***** Exercise data

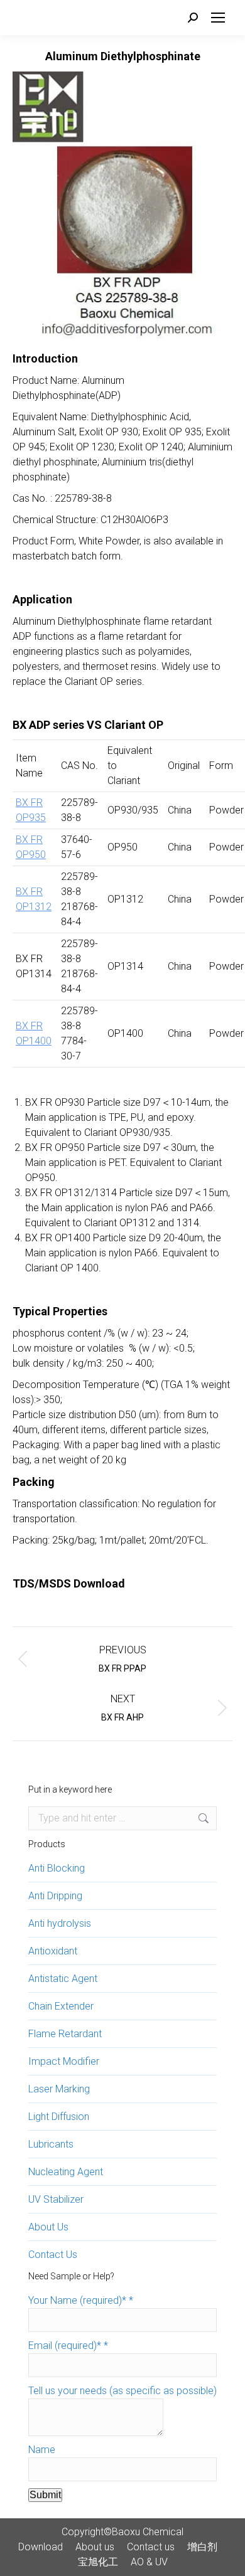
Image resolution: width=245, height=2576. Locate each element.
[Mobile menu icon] (218, 17)
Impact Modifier (63, 2061)
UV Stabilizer (56, 2199)
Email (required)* (68, 2345)
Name (41, 2450)
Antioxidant (52, 1951)
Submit (45, 2494)
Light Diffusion (58, 2117)
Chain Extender (61, 2006)
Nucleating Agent (65, 2172)
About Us (48, 2227)
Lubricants (51, 2144)
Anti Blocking (56, 1868)
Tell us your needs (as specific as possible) (122, 2391)
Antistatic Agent (62, 1979)
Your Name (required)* (80, 2300)
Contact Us (52, 2255)
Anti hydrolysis (59, 1923)
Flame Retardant (65, 2034)
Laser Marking (59, 2089)
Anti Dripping (55, 1896)
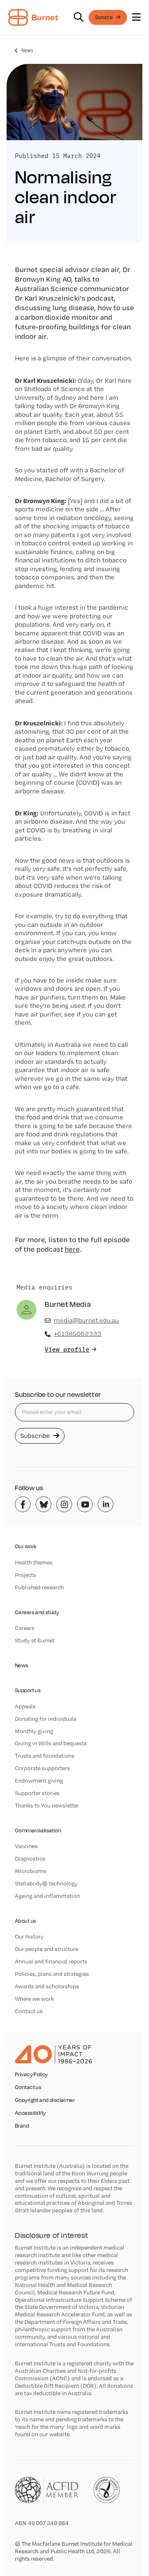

**********

What to do → All of the data above needs to be retyped exactly, with the pictures removed.

Result of the task →
Image resolution: width=245, height=2576. Locate each element.
[Mobile menu icon] (218, 17)
Impact Modifier (63, 2061)
UV Stabilizer (56, 2199)
Email (required)* (68, 2345)
Name (41, 2450)
Antioxidant (52, 1951)
Submit (45, 2494)
Light Diffusion (58, 2117)
Chain Extender (61, 2006)
Nucleating Agent (65, 2172)
About Us (48, 2227)
Lubricants (51, 2144)
Anti Blocking (56, 1868)
Tell us your needs (as specific as possible) (122, 2391)
Antistatic Agent (62, 1979)
Your Name (required)* (80, 2300)
Contact Us (52, 2255)
Anti hydrolysis (59, 1923)
Flame Retardant (65, 2034)
Laser Marking (59, 2089)
Anti Dripping (55, 1896)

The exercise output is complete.